Publié le 6 mai 2026 à 15h36

BakerTilly    Temps de lecture 10 minutes

De l’opacité salariale à la transparence normative : un changement de paradigme.

Par Christine Morille, avocate associée, BakerTilly

A environ un mois de la date butoir fixée aux Etats membres, la loi de transposition de la directive européenne 2023/970 du 10 mai 2023 se fait attendre.

L’arsenal normatif visant à combattre les écarts de rémunération est ancien. En France, le principe « à travail égal, salaire égal » figure dans la loi depuis 1972. Au niveau européen, on le retrouve dès 1957 dans le Traité de Rome.

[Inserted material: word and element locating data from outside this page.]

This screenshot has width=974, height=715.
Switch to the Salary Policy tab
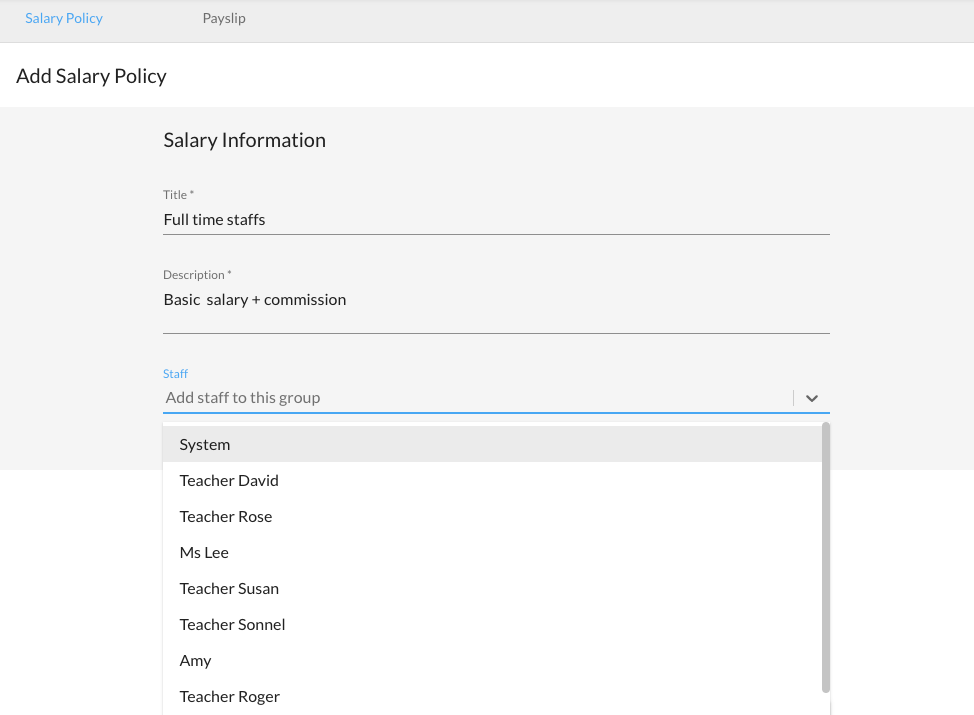[x=64, y=19]

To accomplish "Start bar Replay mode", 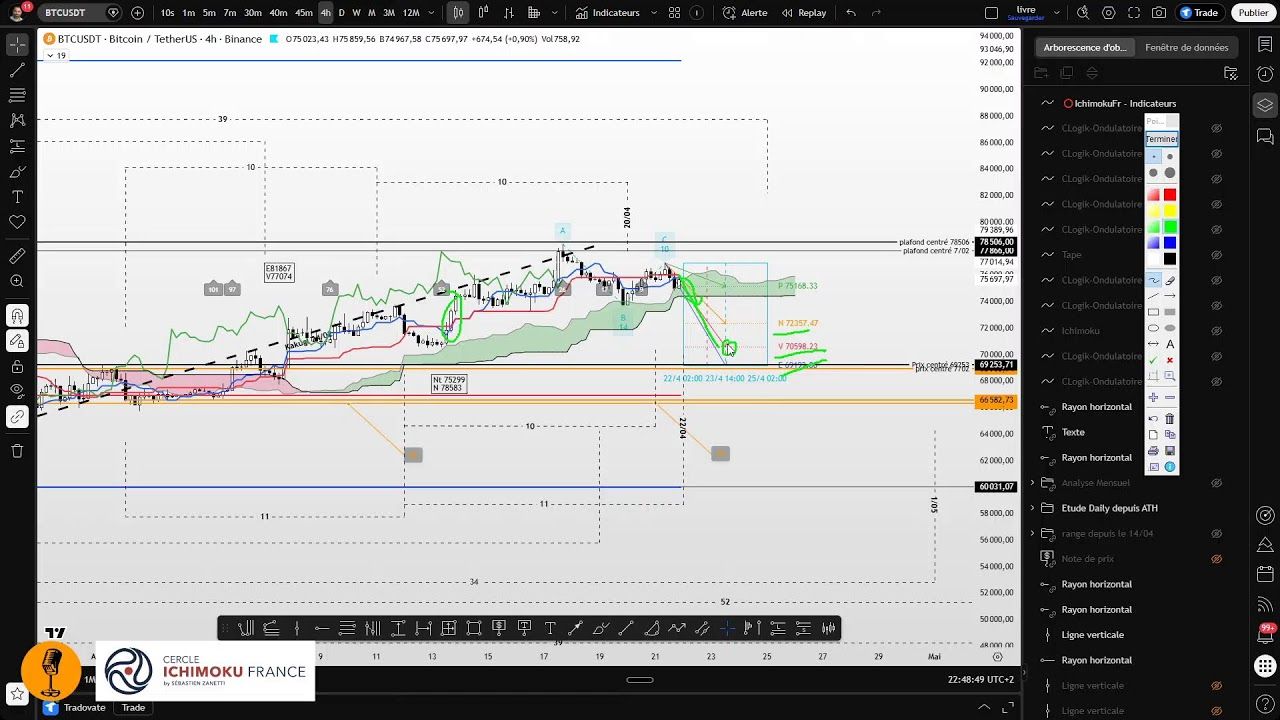I will click(803, 13).
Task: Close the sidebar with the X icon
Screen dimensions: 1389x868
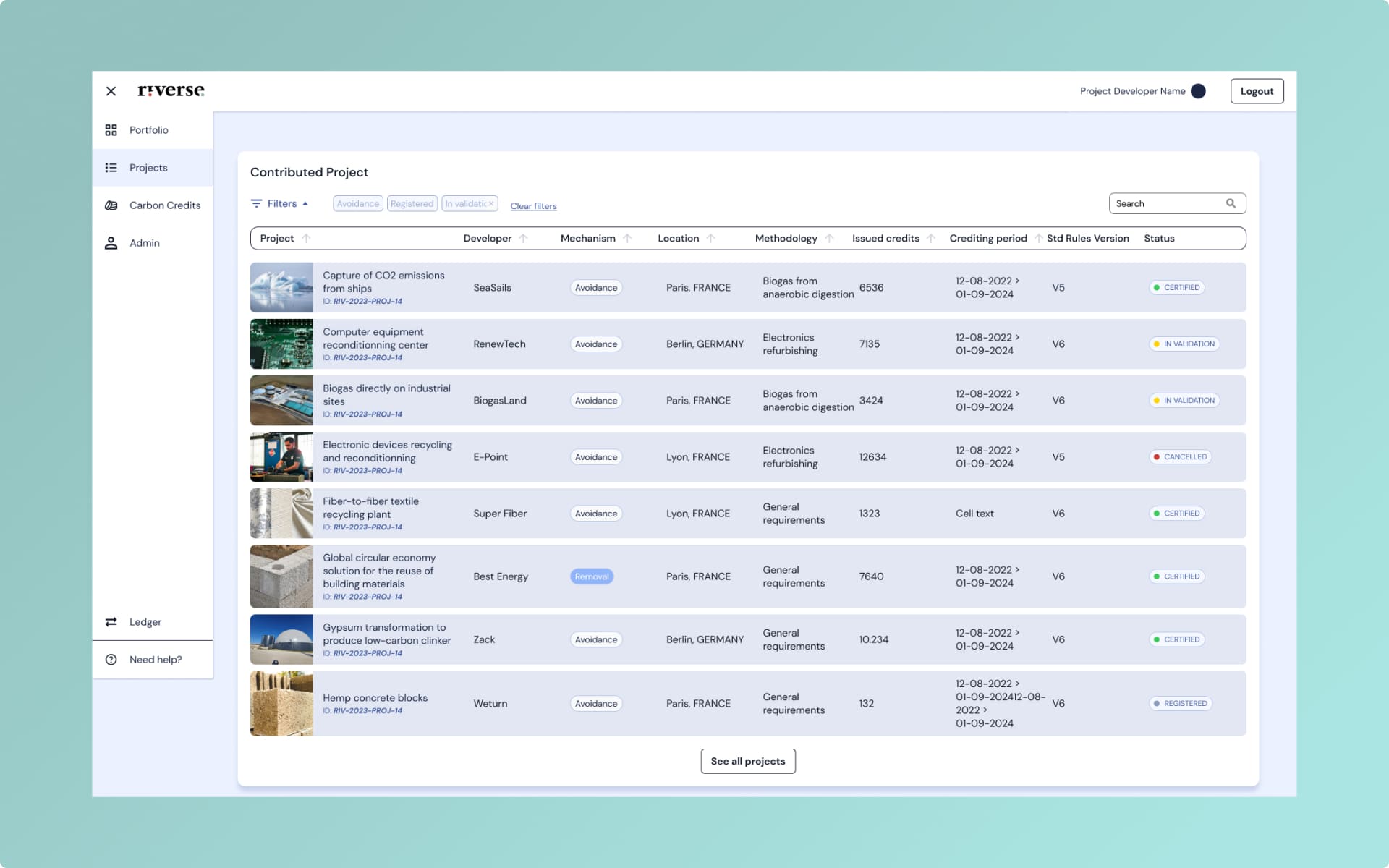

Pourtant, après toutes ces décennies, dans les faits et bien qu’ils se soient réduits, les écarts de rémunération persistent.

Par exemple :

– selon l’Insee (Insee Focus n° 349 paru le 4 mars 2025), en 2023, l’écart net en équivalent temps plein constaté entre les hommes et les femmes, pour le même emploi, exercé dans le même établissement, s’établit à 3,8 % ;

– selon une enquête de l’APEC de février 2026, à profil équivalent (c’est-à-dire en neutralisant les effets du métier, du secteur, de l’âge, de la taille d’entreprise, etc.), un écart salarial de 6,8 % était constaté en 2025 entre femmes et hommes cadres.

L’une des causes identifiées dans la persistance de ces inégalités réside dans le manque de transparence. L’absence d’information empêche à la fois la prévention des discriminations, la détection des écarts injustifiés et l’exercice effectif des droits des salariés.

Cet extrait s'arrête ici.